I think the more I try to explain things, the more I need to explain my explanation. I should quit while I'm still behind.
The "force" does not change. It's the load that is there or not there. And yes, that analogy needs to make the assumption that the "subject" keeps the force the same but does not allow the "rate" to change when there is no "load" as in revving an engine up to high rpm and holding it there for a few seconds.
The "clearances" I speak of are the normal ones built into every engine. The crank bearing to crank has to have a specified clearance (so a film of oil can get in there), as does the the crank to rod big end, as does the rod to wrist pin. Then there are all those gaps between shaft splines, gear teeth, etc., although these are not so much of target concern.
ps.
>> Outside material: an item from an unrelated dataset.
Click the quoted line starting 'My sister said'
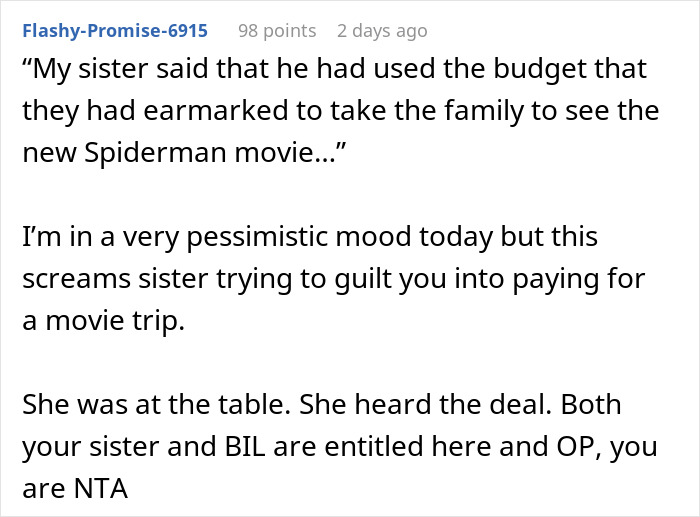 (334, 69)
I'm not an engineer. That's why I am unable or willing to venture into more complex explanations.

 

jlangton,

Love the "smart" chart. I saved it and set it as my wallpaper. Might have to use that occasionally!


To everyone else:

Please cut the malarcky or I'll have to Dumpsterize this baby. You know who you are.

 

my two bits:

for rev matching - while the throttle is on the increasing pressure on the internals keeps a (moderate) load on, no?

The pistons that aren't firing on the power stroke are pushing out gas (pressure), taking in gas (vaccuum - which will pull on the piston, slightly?) and compression (lotsa pressure)

My understanding is continual high revving is not the best thing, and actually the deceleration of the motor under closed throttle is where the most "slap" occurs. I've read of motorsports engine builders doing this very thing when breaking in a motor to seat the valve retainers firmly.

who knew piston slap was so complex? Lotta variables involved....

I'm done. I think we'll all be okay.... except one of us.... you know who you are....

 

[QUOTE]Originally posted by xviper
[B]The "clearances" I speak of are the normal ones built into every engine.

 

[QUOTE]Originally posted by xviper
[B]
You are right ----- sorta.

 

Here's one more bit of info and AGAIN, it's an "explanation" NOT a "warning".
Just had a talk with another mechanic friend of mine and he added this:
It has to do with timing chain/belt slack. With no load, the engine can rev up high very quickly. In doing so, the tensioner may not be able to keep the chain/belt taute (sp?). This could throw off the valve timing enough in an interference engine to cause a problem. With load, even if it's through the drivetrain on sheer ice, the rate of rpm rise is sufficiently controlled that the tensioner can do its job.
Take it for what it's worth and DON'T GET WORKED UP ABOUT IT! Note the words "may" and "could".
And what "Former" said was not too far off. My friend also said that in engines with hydraulic lifters, revving it up quickly (like with no load) may not allow the oil pressure to build up fast enough to get the lifters fully stiffened up.
It is a complex scenario.
So, if you have a direct gear driven cams, rev away!

 

Ok I am going to take a stab at this one since xviper is having so much fun. The acceleration and deceleration of an engine happens every time you step on and off the throttle but what happens when there is no load is the shock factor that happens between the 2 when there is no load. It USE TO BE a problem with older engine designs that required more clearances in the motor not so much these days with the tighter clearances the motors of today have. To ATTEMPT to make this simple lets use a 2" crank journal and a 2.25" connecting rod. If you center the connecting rod on the crank you have .125" clearance around the crank. ( I know this is exaggerated but its only for example). Now the .125" clearance is filled with oil to lubricate the rod on the crank. When a force is applied to the rod the clearance on the side the force is being applied will reduce and the opposite side will increase. The second the force is withdrawn from the rod and a pulling effect is applied the clearances will reverse and this is where damage can occur and led to engine failures. There is a slapping effect that occurs when the forces are switched rapidly. When there is no load the slapping effect increases kind of like falling off a cliff with a rope when you hit the end of the rope there is going to be a pretty big jerk then if you fell off a cliff with a bungee cord which will ease the force transition. I hope this help explain this effect because now my head hurts.

 

SanMarinoCpe, not a bad way to put it at all.
ps. My head hurt on page 1.

 

 

But this reversal happens whether the engine is under load or not. For instance, in the power stroke, the piston is driving the crank downwards, and in the compression stroke the piston is still fighting to push the crank down. But in the intake stroke the crank is _pulling_ the piston down, which as you say is going to pull the other way on the bearing. The only difference is the increased load under load, which seems like it would make the whole situation worse. It's falling off a cliff with a rope either way, except in one scenario you're kate moss and in the other you're rosie o donnell

The timing chain and hydraulic lifter explanations makes perfect sense.